Collected data >>
------------------------------------

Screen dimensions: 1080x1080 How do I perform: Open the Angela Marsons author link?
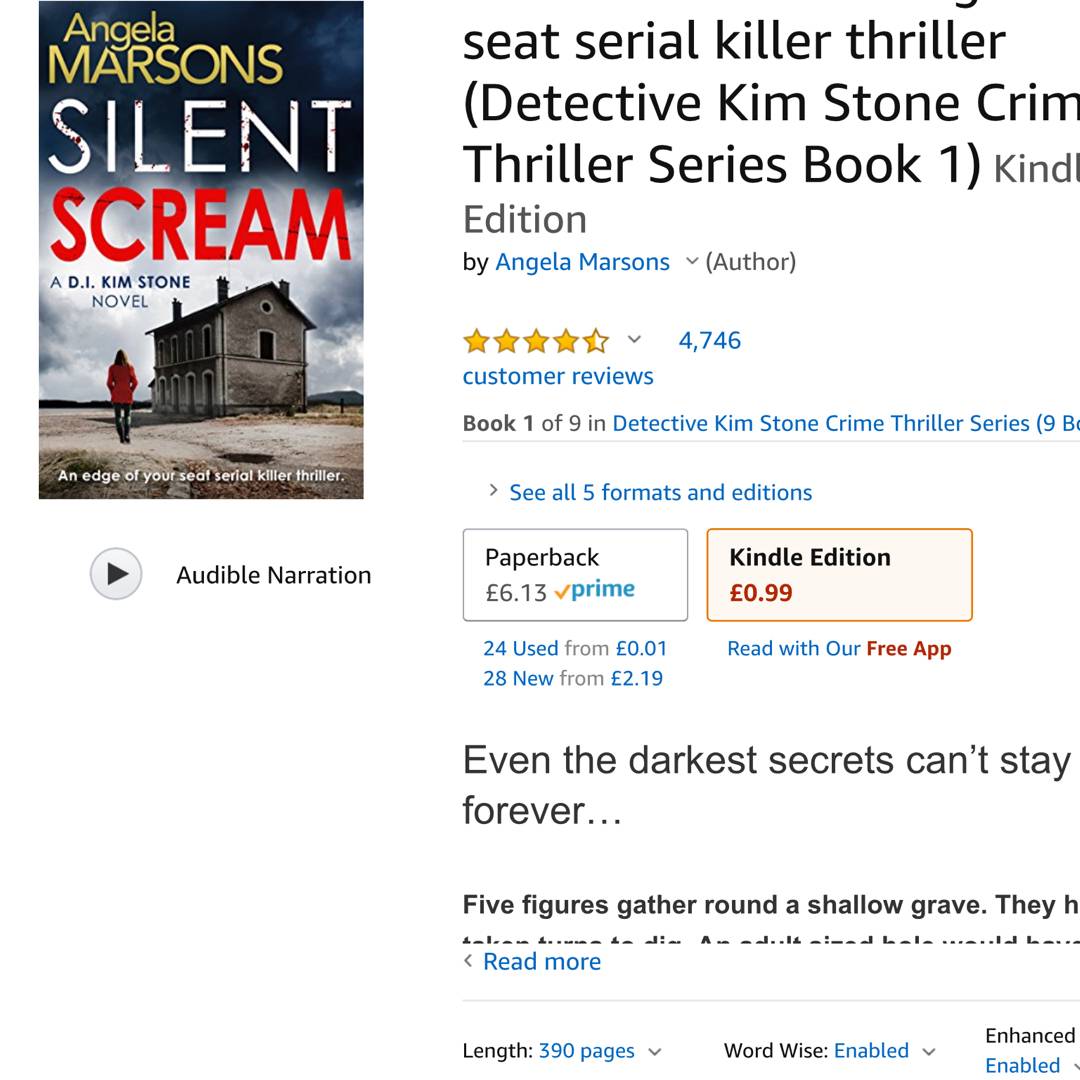click(582, 262)
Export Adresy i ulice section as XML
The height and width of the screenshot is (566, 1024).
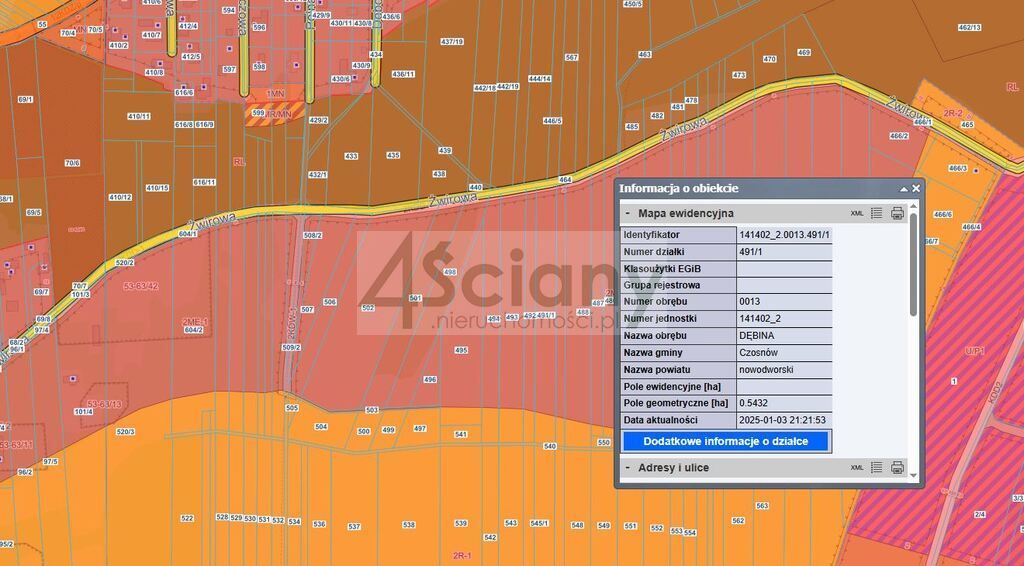point(857,467)
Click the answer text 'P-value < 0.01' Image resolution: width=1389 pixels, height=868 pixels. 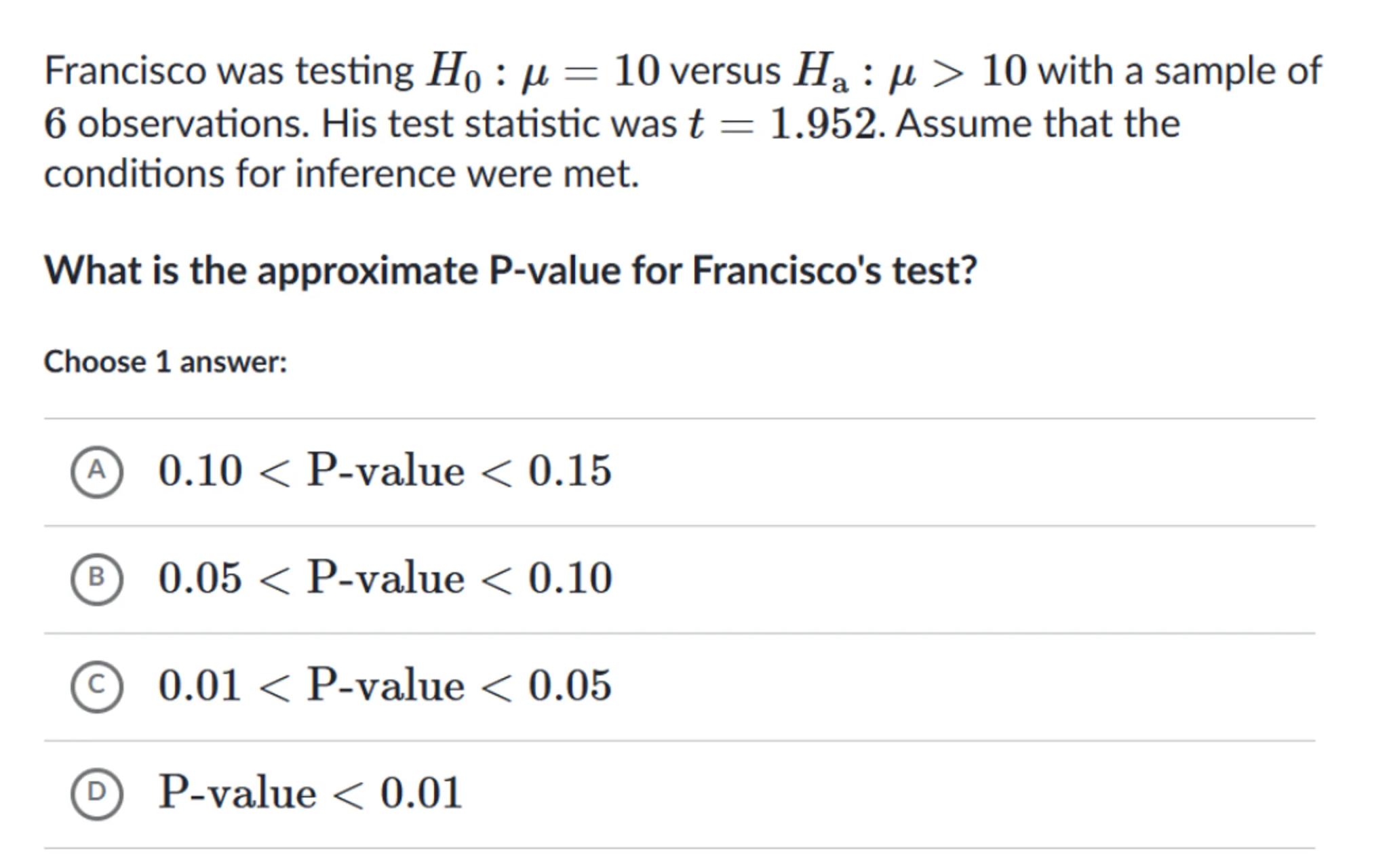tap(310, 793)
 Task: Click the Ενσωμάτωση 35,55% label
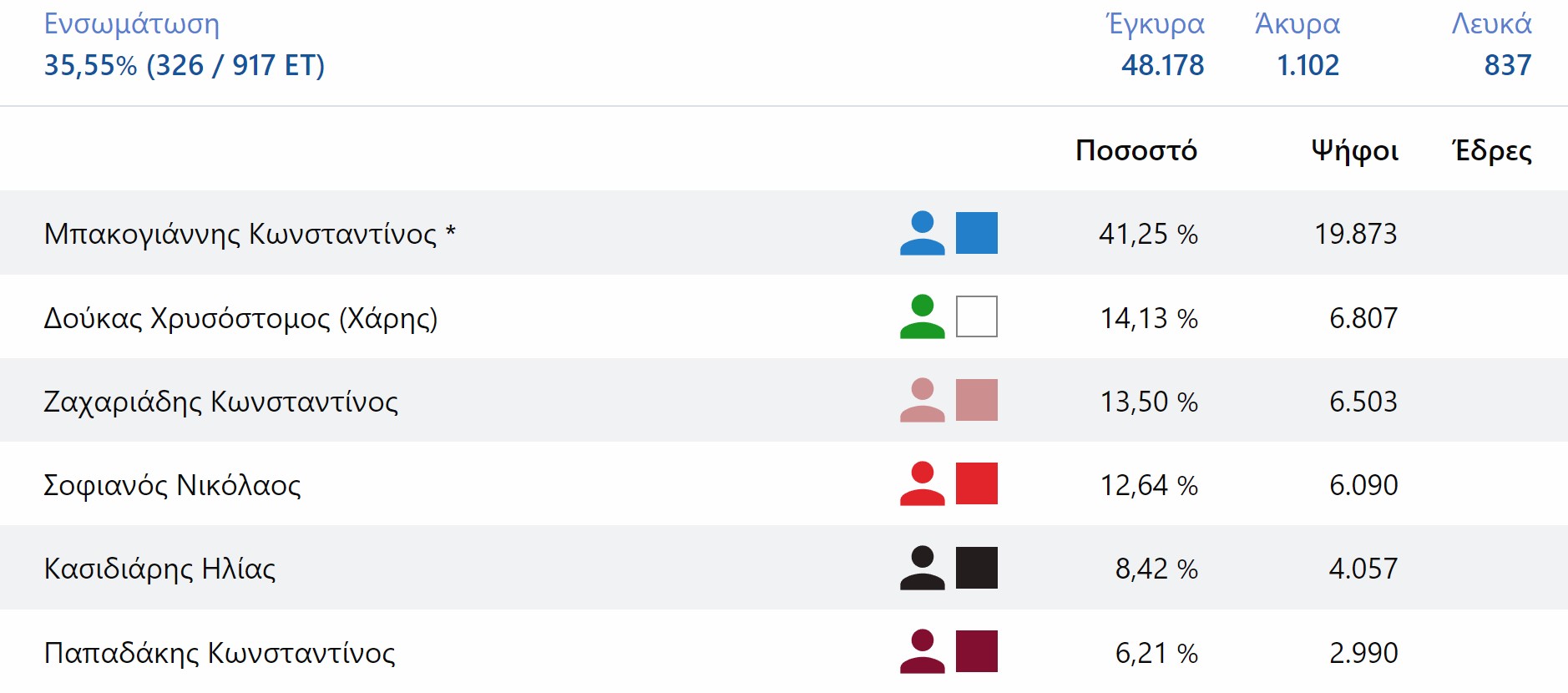pyautogui.click(x=184, y=65)
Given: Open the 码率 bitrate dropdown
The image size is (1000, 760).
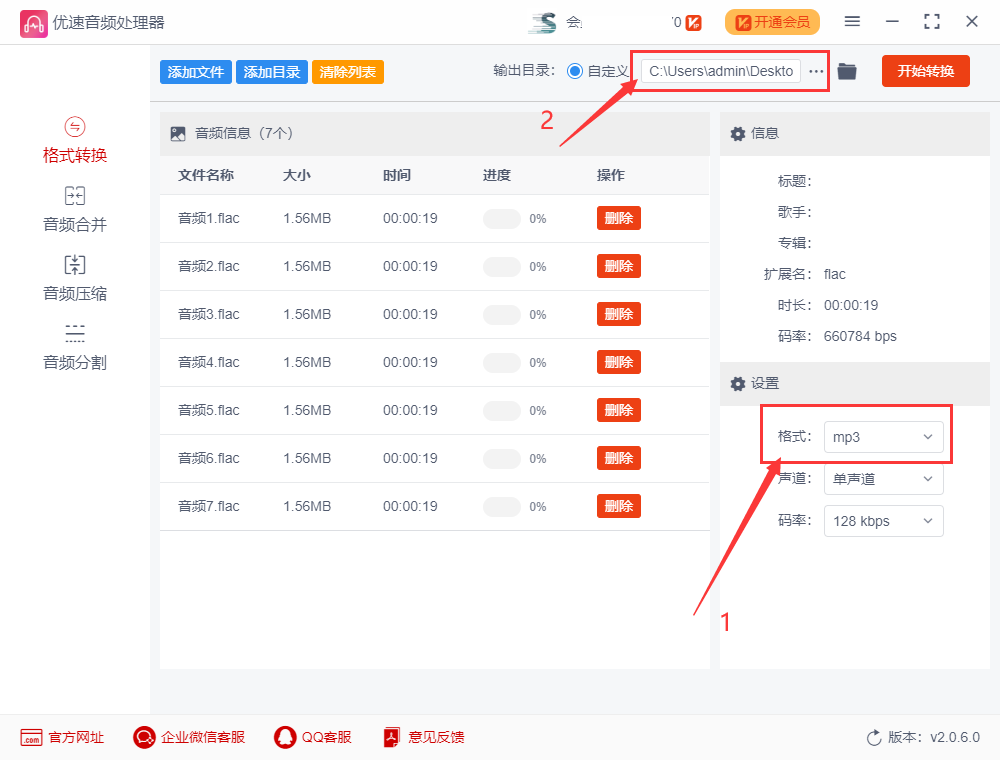Looking at the screenshot, I should coord(883,521).
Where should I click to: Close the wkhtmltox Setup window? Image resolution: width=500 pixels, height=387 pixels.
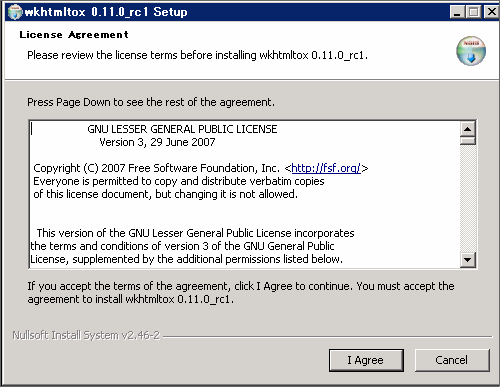(492, 12)
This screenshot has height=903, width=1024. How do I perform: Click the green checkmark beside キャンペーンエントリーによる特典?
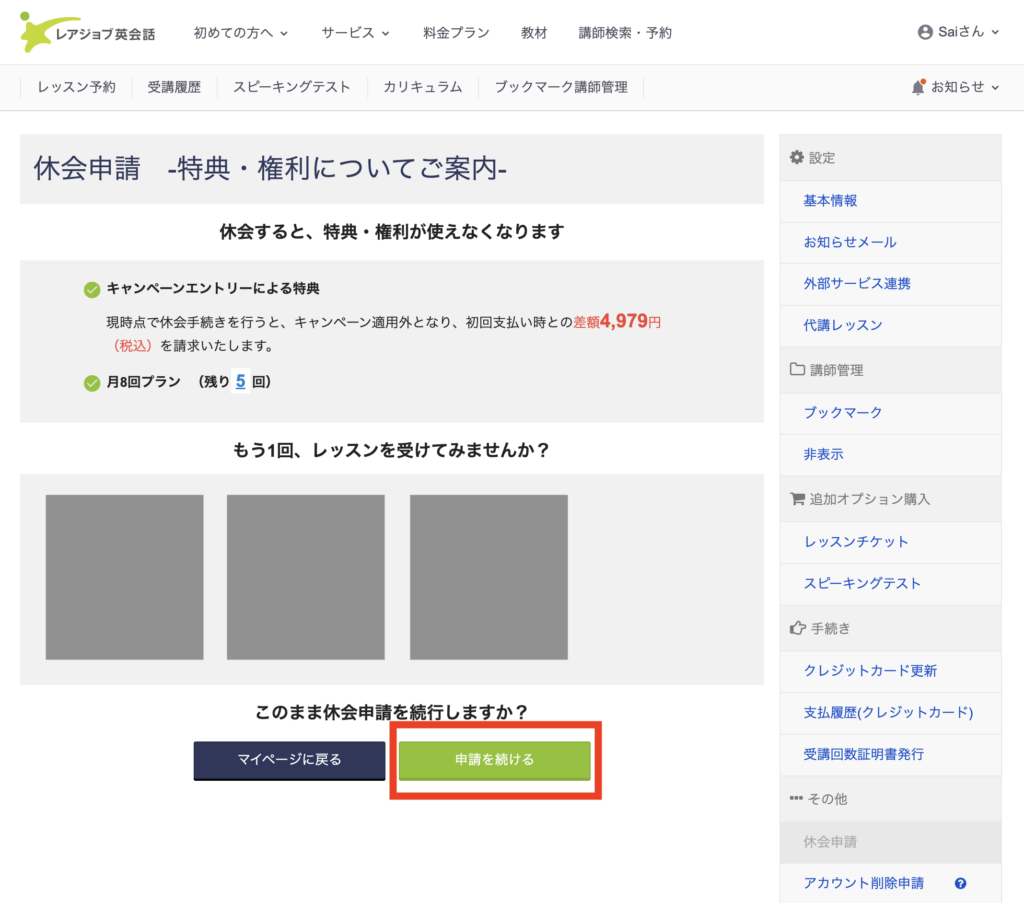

------------------------------------

What you have to do >> Repeat the lines of the records verbatim, starting at the line containing "Task: Click the Ενσωμάτωση 35,55% label" and stopping after the final line. Images stay out.

Task answer >>
 Task: Click the Ενσωμάτωση 35,55% label
pyautogui.click(x=184, y=65)
Given: Open the 码率 bitrate dropdown
The image size is (1000, 760).
Looking at the screenshot, I should coord(883,521).
Where should I click to: Close the wkhtmltox Setup window? Image resolution: width=500 pixels, height=387 pixels.
(492, 12)
This screenshot has height=903, width=1024. How do I perform: Click the green checkmark beside キャンペーンエントリーによる特典?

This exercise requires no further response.